Mr. Joyce has a diverse range of medical device industry experience. He has originated more than twenty preclinical or clinical device collaborations with leading government and non-government research organizations.

With support from Senator Joe Lieberman, he lobbied Capitol Hill and testified before Congress to expand the U.S. Government’s definition of a pandemic treatment countermeasure to be inclusive of medical devices.  This allowed for the Hemopurifier^® to be FDA cleared under Emergency-Use Authorization to treat Ebola virus and subsequently permitted blood purification therapies to become the first four therapies cleared by FDA to treat COVID-19.

Mr. Joyce participated in an FDA expedited-access pilot program with the Center for Devices and Radiological Health (CDRH) that would become a basis for FDA’s Breakthrough Device program.

Based on the advancement of the Hemopurifier® to treat HIV and Hepatitis-C in India, Mr. Joyce received the “Spirit of India Award” sponsored by the Bill & Melinda Gates Foundation and awarded each year to an American business leader who demonstrated a commitment to accelerate social and economic change in India.

Mr. Joyce also participated in a 5-year Department of Defense (DOD) program with the Defense Advanced Research Projects Agency (DARPA) to develop blood purification therapies to treat sepsis in wounded warfighters. 

On behalf of Aethlon Medical shareholders, Mr. Joyce founded Exosome Sciences, Inc. (ESI), to discover exosomal biomarkers.  Inspired by the death of a former teammate, Mr. Joyce established a collaboration with the Boston University CTE Center to evaluate circulating exosomes with tau protein cargos (exosomal tau) as a basis for a non-invasive blood test to diagnose and monitor chronic traumatic encephalopathy (CTE) and Alzheimer’s disease.   The Company participated in the first NIH funded clinical study of CTE, which revealed exosomal tau levels to be approximately 9x higher in former NFL players as compared to same age group control subjects. In a follow-on study, ESI reported exosomal tau levels to be similarly elevated in diagnosed Alzheimer's patients.  Researchers at Johns Hopkins would subsequently report exosomal tau to be the basis for a blood test that could diagnose Alzheimer's disease up to four years before first symptoms.

Upon graduating from the University of Maryland, Mr. Joyce was first employed as a member of the Denver Broncos Football Club of the National Football League.
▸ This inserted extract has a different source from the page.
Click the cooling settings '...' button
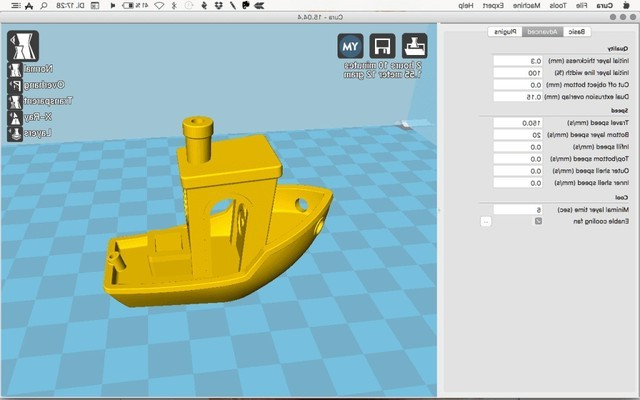click(485, 221)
Mr. Roberts is an inventor of life-saving therapeutic technologies, which includes a Percutaneous Adult Extracorporeal Membrane Oxygenation (ECMO) system that was licensed and subsequently sold to C.R. Bard. Mr. Roberts is also an inventor of the IMPACT System, which received CE Mark clearance in the European Union and was subsequently registered in 32 countries and deployed to treat cytokine storm associated conditions, including sepsis, acute respiratory distress syndrome (ARDS), acute liver failure, severe pneumonia, and H5N1 bird flu virus infection. The IMPACT system was comprised of multiple cartridges and designed to reduce the presence of inflammatory cytokines from human blood plasma. As a Clinical Perfusionist, Craig has conducted more than 4,000 extracorporeal procedures, including adult and pediatric cardiopulmonary bypass, cardiac assist devices, ECMO (artificial lung), vascular access catheter systems, and continuous renal replacement therapy.
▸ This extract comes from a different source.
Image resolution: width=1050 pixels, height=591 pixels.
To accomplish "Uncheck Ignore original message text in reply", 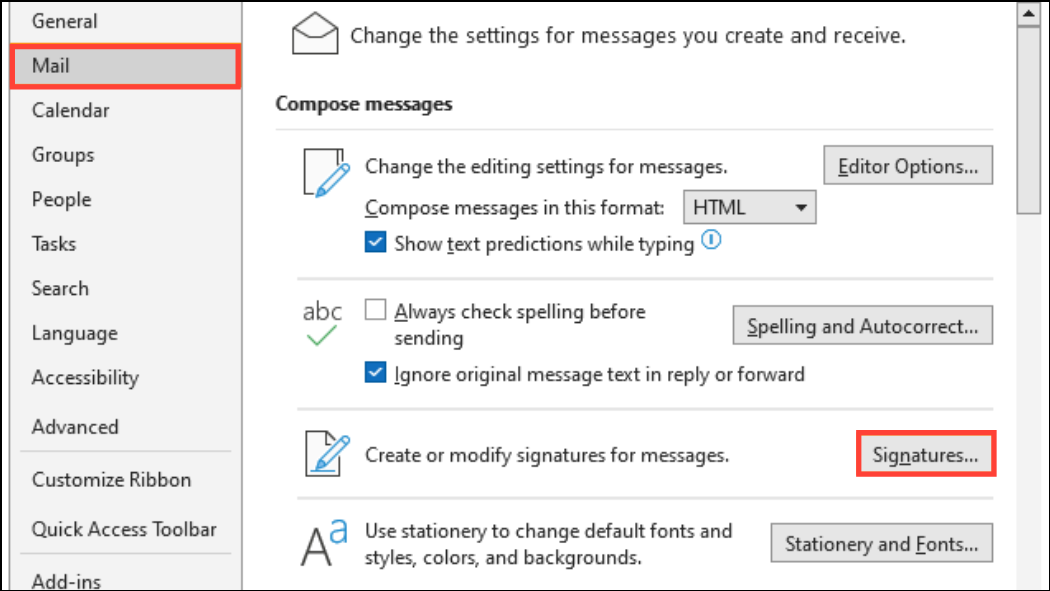I will coord(376,372).
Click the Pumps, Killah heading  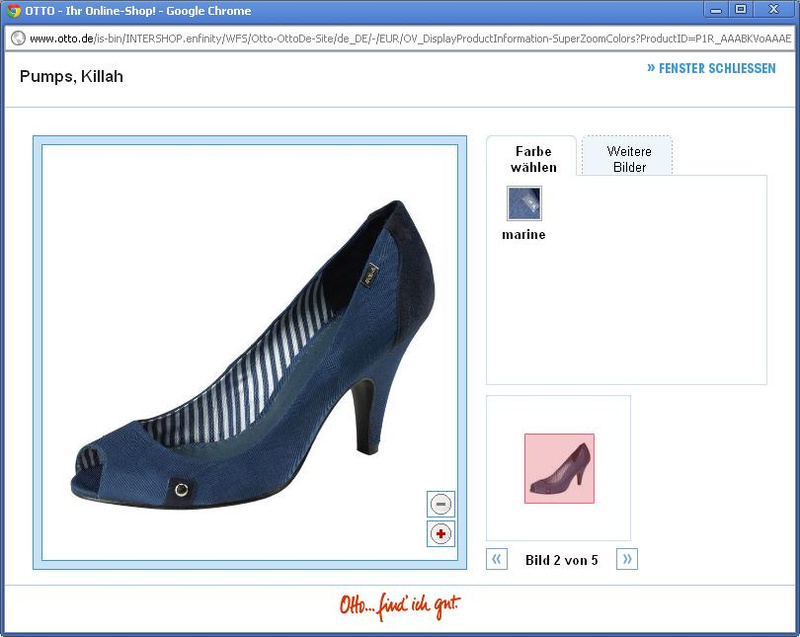click(x=71, y=76)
Mr. Lynam has played key roles in developing, contracting and conducting over 190 clinical trials and will oversee clinical studies of Sigyn Therapy™ in the United States and abroad. Previously, Mr. Lynam was the Director of Scientific and Medical Affairs for Pharmatech Incorporated until its recent acquisition by Caris Life Sciences. While at Pharmatech, Mr. Lynam pioneered a high efficiency, patient centered clinical trials system, providing on-demand trial access to a network of more than 1,500 investigators.